U.S. economic growth is already slowing from the more-than four-year high of 4.2% reached back in the second-quarter of 2018 and many analysts are forecasting that it will continue to decelerate throughout 2019.
Quarterly Eurozone economic growth fell by half, from 0.4% to 0.2%, during the three months to the end of September and data released in the New Year suggests it probably fell even further during the final quarter.
"November’s decline in German industrial production adds to the evidence that the euro-zone’s largest economy grew at a meagre pace in Q4," says Jack Allen, a European economist at Capital Economics. "The big picture is that the German economy – and the euro-zone more generally – has clearly shifted down a gear."
China's economy has turned southward too. Both Caixin and China Federation of Logistics and Purchasing surveys released last week showed China's manufacturing sector falling into recession during December.
Those numbers came little more than a fortnight after official data revealed that industrial production growth fell to an annualised pace of 5.4% in November, from 5.9% previously. Markets had looked for it to hold at 5.9%.
Retail sales growth declined even further, coming in at just 8.1% for November, which marks a record low for spending growth among Chinese consumers.

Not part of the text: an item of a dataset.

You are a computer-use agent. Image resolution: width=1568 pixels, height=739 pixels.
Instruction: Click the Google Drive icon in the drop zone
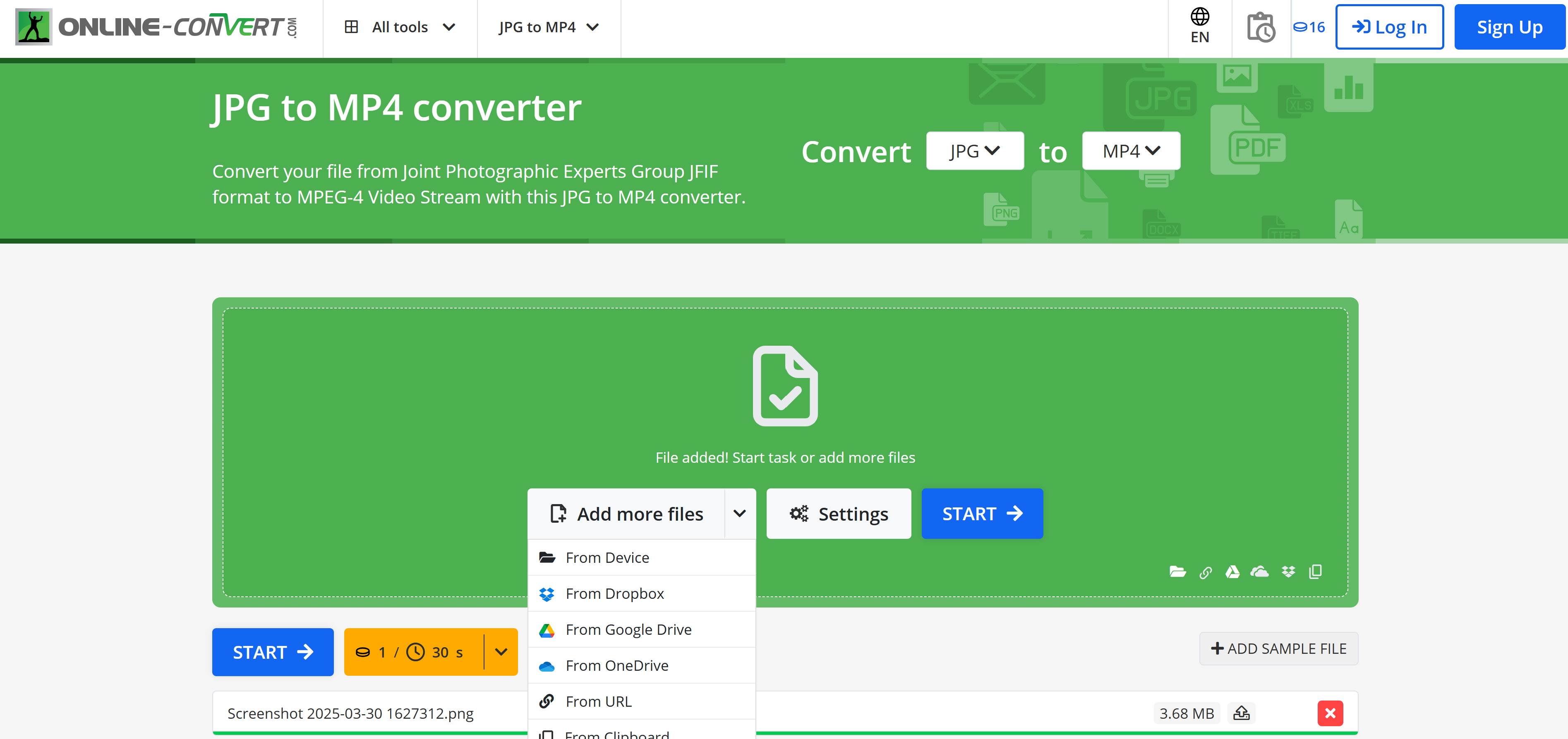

All the above Chinese data continued a trend established in March 2018 when the White House announced it would levy tariffs on imports of steel and aluminium into the U.S. each year, the first shot in the so-called trade war.
"The new orders PMI slid to a 35-month low to 49.7, and both the new export orders and import sub-indices fell deeper into contractionary territory, suggesting weaker domestic and external demand. Q4-2018 growth may have decelerated further to 6.3% y/y from 6.5% in Q3, dragging annual 2018 growth to 6.6% from 6.9% in 2017," warns Shuang Ding, chief economist for Greater China and North Asia at Standard Chartered.
The global economy may already have seen its best days as far as the current cycle is concerned, but much of the negative economic news released over recent months has at least to some extent been the result of the U.S.-China trade conflict. So if that conflict is resolved, which it may yet be, then the global economy could still stabilise.
And on that note officials from both the U.S. and China held another round of talks Monday and Tuesday in an attempt to reach a settlement on some of the Chinese trade practices the White House finds most contentious, ahead of an end-February deadline for a deal to be done.
“There’s a very good chance that we’ll get a reasonable settlement that China can live with, that we can live with, and that addresses all the key issues,” Wilbur Ross, U.S. Commerce Secretary, said following Tuesday's talks.